→ WORK REQUEST
From the entries below, please gather each line containing the string "computer".

[Records excerpted from a collection]
[Start of section]
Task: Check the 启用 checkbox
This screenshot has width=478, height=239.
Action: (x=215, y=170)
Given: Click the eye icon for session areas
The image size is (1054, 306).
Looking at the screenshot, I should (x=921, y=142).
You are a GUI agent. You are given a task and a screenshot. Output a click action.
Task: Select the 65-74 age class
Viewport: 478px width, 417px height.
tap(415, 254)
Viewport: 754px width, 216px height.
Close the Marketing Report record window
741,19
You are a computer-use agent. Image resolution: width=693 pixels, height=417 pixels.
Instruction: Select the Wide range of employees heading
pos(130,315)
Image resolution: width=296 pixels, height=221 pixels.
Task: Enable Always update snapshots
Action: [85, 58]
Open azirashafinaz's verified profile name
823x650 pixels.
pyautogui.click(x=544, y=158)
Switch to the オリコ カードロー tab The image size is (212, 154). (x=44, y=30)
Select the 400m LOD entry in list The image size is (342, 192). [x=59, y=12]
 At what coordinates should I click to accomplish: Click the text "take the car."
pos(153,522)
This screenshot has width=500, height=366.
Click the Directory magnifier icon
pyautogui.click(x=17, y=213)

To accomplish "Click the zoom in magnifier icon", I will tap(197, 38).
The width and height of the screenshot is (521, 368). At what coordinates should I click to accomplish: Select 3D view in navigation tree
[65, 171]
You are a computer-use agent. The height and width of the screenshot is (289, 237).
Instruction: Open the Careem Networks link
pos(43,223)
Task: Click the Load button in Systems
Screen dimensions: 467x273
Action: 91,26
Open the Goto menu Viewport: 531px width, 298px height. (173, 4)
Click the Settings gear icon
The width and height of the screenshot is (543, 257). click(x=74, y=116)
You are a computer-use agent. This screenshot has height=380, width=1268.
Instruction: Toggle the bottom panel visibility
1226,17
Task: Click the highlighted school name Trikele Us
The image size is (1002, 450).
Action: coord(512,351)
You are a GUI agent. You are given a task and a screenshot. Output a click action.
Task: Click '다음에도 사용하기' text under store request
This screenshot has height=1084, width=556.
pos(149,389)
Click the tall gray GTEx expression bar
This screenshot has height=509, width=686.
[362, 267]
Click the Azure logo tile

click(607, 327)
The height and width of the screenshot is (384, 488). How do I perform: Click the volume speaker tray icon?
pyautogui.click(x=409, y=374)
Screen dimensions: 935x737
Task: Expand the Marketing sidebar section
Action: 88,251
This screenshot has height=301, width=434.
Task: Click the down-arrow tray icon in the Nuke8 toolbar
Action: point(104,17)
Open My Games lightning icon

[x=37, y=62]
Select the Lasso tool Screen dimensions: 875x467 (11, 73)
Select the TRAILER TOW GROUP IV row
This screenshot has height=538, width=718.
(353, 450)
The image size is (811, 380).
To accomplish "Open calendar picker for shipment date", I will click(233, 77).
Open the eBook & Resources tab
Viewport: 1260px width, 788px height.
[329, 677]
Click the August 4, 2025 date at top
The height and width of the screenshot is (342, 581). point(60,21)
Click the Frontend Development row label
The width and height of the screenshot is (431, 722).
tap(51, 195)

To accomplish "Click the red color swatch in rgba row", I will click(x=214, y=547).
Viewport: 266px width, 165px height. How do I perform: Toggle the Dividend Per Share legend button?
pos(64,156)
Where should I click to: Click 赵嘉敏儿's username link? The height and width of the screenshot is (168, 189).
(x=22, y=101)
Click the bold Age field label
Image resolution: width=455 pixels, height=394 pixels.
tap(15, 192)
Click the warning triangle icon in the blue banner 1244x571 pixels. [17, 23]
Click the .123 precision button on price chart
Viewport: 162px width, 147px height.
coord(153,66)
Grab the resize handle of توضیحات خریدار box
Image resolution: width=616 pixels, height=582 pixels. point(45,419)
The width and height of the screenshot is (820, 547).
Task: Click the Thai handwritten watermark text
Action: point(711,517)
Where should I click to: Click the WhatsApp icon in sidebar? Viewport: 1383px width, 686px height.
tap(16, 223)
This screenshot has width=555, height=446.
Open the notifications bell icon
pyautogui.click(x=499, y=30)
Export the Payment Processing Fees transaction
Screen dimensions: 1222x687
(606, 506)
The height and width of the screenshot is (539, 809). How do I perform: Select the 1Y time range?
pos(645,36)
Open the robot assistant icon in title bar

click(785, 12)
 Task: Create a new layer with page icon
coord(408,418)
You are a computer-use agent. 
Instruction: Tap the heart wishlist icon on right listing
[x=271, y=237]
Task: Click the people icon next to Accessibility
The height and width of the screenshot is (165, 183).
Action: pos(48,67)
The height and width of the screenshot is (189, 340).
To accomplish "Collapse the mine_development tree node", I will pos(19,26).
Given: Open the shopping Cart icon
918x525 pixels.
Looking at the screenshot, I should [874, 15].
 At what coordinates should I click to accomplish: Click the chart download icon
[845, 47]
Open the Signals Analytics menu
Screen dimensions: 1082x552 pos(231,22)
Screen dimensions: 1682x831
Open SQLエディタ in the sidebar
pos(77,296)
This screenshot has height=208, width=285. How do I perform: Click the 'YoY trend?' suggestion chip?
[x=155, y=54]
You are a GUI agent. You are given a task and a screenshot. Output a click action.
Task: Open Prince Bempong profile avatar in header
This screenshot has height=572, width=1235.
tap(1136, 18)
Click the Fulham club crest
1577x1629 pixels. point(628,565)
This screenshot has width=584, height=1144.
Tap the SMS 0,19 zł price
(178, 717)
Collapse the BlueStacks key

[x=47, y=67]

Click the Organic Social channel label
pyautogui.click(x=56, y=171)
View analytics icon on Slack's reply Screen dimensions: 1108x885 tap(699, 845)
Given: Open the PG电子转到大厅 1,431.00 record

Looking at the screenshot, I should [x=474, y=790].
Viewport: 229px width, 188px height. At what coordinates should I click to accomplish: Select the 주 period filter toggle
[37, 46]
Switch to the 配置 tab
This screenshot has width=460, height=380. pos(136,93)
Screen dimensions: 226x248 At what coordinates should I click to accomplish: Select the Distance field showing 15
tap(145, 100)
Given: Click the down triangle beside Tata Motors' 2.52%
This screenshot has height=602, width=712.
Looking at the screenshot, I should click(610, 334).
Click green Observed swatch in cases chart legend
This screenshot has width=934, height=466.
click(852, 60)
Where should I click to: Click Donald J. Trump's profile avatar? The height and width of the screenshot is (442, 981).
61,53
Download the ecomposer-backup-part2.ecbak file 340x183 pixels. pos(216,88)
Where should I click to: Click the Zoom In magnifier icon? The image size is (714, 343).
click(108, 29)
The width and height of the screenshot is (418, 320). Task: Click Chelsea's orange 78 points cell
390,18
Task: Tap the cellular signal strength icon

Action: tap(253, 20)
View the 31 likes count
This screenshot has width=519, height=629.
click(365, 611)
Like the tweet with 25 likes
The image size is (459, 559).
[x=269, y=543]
[End of section]
→ RESPONSE BELOW
You are a computer-use agent. Image resolution: width=693 pixels, height=417 pixels.
You are a computer-use agent. The height and width of the screenshot is (289, 237).
You are a computer-use agent. This screenshot has height=380, width=1268.
You are a computer-use agent. 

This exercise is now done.